One of our analysts discusses IAG's recent update to the market.
IAG shares gain altitude, rising 4%
- Improving non-fuel costs and full-year profit guidance remaining the same offer investors some reassurance in light of recent performance
- The 60% drop in operating profits caused by a range of headwinds including rising fuel costs
- Despite concerns over post-Brexit ownership, we continue to recommend the shares as a ‘Buy’
British Airways owner, IAG, reassured the market with their first quarter results, despite the fact the company reported a 60% drop in operating profit at €135m. That was partly due an 11% rise in fuel costs on a constant currency basis. The company highlighted foreign exchange headwinds, market capacity and the timing of Easter as other factors affecting its performance. Passenger unit revenue declined by 1.4%; however the company expects an improvement over the course of 2019 and full-year operating profit is still expected to be the same as last year.

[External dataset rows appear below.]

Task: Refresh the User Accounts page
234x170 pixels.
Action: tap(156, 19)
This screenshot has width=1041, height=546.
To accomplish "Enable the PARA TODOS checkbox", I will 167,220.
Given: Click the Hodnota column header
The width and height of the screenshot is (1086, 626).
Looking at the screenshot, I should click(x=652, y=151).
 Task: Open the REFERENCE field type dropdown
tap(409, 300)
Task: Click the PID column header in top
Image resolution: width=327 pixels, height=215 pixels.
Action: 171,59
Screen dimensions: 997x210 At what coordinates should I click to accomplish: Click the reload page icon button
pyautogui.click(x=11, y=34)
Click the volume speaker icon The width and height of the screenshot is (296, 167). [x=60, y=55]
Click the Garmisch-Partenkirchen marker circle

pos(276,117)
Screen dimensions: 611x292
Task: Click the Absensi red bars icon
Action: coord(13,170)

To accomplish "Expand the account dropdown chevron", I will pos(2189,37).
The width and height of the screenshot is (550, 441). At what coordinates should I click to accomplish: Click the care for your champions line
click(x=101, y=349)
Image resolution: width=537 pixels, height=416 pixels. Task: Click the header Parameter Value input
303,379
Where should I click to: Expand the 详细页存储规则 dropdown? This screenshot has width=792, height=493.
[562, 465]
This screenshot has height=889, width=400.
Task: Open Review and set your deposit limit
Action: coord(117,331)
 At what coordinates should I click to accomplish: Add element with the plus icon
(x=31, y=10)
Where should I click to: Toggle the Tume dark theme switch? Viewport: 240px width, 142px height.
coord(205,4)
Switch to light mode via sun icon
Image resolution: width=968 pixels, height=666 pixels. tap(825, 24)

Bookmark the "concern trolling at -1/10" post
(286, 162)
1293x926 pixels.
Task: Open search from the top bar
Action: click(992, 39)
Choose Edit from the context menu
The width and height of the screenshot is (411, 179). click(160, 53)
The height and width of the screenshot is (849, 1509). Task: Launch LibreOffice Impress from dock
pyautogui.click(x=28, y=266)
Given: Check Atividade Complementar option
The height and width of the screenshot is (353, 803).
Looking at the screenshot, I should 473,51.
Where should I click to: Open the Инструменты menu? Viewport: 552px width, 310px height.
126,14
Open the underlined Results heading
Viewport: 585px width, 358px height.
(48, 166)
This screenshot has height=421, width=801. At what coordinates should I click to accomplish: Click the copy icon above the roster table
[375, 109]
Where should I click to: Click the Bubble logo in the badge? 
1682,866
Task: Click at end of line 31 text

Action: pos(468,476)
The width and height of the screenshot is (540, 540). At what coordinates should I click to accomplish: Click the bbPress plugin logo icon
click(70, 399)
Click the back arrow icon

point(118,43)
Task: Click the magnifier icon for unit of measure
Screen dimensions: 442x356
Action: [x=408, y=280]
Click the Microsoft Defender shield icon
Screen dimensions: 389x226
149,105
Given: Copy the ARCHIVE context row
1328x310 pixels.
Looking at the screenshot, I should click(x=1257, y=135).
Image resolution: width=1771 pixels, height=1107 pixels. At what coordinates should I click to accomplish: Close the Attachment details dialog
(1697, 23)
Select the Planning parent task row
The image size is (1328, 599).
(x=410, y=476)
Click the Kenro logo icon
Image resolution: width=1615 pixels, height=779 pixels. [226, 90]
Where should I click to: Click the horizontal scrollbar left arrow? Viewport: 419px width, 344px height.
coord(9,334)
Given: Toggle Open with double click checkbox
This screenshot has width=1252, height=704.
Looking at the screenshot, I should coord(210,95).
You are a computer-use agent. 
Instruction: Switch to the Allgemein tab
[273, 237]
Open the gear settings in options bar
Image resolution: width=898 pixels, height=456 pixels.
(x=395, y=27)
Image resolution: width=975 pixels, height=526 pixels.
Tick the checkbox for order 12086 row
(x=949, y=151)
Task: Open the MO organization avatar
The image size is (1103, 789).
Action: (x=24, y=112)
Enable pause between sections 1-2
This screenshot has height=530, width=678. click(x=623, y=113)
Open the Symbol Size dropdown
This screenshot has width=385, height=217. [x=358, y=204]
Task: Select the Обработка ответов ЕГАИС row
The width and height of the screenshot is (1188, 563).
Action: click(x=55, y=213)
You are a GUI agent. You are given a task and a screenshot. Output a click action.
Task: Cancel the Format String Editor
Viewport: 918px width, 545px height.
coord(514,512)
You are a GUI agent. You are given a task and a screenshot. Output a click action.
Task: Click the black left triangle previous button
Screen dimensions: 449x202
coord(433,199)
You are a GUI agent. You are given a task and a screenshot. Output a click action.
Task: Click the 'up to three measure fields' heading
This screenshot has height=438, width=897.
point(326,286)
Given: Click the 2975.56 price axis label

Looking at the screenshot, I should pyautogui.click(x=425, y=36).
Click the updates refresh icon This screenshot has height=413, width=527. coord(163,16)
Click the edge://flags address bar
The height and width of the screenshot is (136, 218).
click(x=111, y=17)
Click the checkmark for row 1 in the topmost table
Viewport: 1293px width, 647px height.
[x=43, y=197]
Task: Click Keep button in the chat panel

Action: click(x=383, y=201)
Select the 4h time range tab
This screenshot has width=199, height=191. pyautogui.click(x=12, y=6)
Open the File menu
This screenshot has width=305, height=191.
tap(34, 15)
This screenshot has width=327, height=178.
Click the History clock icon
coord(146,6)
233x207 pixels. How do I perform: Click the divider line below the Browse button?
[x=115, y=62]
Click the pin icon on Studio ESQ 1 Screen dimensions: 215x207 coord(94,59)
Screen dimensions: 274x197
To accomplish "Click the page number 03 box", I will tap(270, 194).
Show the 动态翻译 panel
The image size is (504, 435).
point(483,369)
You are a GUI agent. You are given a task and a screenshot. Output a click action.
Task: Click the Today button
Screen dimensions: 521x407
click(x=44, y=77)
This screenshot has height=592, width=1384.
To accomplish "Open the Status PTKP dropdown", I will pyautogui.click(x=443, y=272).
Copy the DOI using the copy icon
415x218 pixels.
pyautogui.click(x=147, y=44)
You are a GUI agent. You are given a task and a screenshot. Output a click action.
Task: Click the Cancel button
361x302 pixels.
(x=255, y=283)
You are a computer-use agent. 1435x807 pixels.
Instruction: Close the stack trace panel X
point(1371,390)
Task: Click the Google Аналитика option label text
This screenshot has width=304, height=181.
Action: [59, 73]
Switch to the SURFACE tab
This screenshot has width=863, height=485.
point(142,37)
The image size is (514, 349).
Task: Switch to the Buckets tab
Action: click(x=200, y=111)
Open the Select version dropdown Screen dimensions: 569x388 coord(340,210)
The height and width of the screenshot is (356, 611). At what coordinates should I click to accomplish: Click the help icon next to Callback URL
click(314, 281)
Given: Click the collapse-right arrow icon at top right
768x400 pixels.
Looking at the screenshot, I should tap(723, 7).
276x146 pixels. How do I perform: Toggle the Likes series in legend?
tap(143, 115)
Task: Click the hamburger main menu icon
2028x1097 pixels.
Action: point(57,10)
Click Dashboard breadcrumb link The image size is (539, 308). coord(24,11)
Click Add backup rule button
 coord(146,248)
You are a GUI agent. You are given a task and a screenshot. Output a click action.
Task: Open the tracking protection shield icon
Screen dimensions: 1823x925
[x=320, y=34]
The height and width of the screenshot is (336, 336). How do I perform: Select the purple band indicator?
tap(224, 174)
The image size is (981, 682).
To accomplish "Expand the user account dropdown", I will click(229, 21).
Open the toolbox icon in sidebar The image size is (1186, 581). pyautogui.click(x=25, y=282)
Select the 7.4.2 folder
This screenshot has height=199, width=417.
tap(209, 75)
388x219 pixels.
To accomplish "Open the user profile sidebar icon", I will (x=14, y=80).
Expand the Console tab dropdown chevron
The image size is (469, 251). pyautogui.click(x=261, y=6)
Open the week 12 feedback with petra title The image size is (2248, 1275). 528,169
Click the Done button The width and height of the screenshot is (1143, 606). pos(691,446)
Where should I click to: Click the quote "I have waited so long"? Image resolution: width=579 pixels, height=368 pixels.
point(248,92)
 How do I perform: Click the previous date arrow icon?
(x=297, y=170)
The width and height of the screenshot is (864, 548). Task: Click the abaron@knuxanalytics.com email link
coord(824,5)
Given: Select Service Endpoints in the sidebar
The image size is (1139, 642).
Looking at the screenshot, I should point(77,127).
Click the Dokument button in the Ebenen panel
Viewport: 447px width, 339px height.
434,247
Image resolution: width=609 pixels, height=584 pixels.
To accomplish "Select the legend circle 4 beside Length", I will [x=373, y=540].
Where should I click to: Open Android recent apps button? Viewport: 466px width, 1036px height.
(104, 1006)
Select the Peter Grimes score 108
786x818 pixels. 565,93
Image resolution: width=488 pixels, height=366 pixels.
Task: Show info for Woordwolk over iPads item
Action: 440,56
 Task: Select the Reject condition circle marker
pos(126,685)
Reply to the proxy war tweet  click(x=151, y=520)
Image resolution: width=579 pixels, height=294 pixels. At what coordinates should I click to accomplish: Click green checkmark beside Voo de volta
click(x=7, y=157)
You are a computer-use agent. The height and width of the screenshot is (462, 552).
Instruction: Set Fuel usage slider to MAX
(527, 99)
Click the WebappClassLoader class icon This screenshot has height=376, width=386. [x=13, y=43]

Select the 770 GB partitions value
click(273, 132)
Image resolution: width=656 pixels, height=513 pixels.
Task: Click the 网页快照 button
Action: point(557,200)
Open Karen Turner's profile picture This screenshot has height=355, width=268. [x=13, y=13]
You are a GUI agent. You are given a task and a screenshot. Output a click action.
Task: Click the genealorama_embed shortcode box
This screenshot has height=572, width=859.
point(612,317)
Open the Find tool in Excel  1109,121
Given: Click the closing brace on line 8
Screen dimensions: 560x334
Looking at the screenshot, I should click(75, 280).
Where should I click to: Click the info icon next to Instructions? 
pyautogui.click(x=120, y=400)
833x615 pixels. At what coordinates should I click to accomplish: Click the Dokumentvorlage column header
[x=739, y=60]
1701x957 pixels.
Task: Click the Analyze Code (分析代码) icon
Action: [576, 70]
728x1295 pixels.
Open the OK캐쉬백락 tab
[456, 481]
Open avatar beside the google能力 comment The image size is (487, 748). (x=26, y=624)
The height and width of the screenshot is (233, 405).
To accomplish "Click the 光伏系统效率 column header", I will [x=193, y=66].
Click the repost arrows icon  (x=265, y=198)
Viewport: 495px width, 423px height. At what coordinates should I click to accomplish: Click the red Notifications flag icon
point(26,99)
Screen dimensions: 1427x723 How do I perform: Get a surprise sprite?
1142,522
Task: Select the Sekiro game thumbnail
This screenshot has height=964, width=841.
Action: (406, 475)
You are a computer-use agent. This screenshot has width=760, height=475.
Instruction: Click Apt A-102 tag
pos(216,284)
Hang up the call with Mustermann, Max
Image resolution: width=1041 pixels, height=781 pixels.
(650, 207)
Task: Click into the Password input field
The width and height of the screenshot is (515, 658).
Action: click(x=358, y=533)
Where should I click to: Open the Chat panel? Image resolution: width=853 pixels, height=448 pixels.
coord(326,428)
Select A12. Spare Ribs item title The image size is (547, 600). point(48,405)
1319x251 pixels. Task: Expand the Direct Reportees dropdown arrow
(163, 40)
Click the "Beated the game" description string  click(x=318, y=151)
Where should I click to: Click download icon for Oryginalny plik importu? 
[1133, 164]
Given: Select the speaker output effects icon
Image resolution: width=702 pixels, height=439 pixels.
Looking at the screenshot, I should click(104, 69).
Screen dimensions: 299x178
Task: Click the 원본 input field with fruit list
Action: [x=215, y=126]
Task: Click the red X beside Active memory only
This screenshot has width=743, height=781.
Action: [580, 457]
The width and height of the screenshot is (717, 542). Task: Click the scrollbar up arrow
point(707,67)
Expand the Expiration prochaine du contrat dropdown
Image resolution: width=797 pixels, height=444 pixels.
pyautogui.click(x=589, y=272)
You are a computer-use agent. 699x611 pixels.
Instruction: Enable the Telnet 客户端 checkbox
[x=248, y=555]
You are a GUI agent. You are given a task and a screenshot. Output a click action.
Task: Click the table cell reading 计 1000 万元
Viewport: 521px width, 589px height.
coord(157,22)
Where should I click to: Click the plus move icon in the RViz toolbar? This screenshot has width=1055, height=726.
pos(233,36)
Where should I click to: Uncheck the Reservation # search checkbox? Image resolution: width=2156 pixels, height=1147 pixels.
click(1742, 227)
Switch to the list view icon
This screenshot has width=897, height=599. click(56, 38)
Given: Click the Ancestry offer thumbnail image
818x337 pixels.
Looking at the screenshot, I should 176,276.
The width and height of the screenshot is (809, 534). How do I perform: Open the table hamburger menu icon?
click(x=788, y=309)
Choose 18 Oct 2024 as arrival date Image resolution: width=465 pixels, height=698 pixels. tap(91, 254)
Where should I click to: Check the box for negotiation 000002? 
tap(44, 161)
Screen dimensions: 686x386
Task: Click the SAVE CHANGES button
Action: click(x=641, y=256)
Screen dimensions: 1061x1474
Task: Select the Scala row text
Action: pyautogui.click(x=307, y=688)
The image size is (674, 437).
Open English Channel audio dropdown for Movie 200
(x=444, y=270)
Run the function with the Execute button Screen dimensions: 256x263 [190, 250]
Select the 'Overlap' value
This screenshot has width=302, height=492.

The shares gained some altitude in early trading with a 4% rise, which will be welcomed by investors given that they’ve been in a nosedive over the last three months. The fact that full-year profit guidance remains the same and non-fuel costs are expected to improve, are certainly positives for investors. While some uncertainty remains around whether the company will conform to the EU's rules on ownership post-Brexit we continue to recommend the shares as a 'Buy' for investors seeking growth but willing to accept a higher level of risk.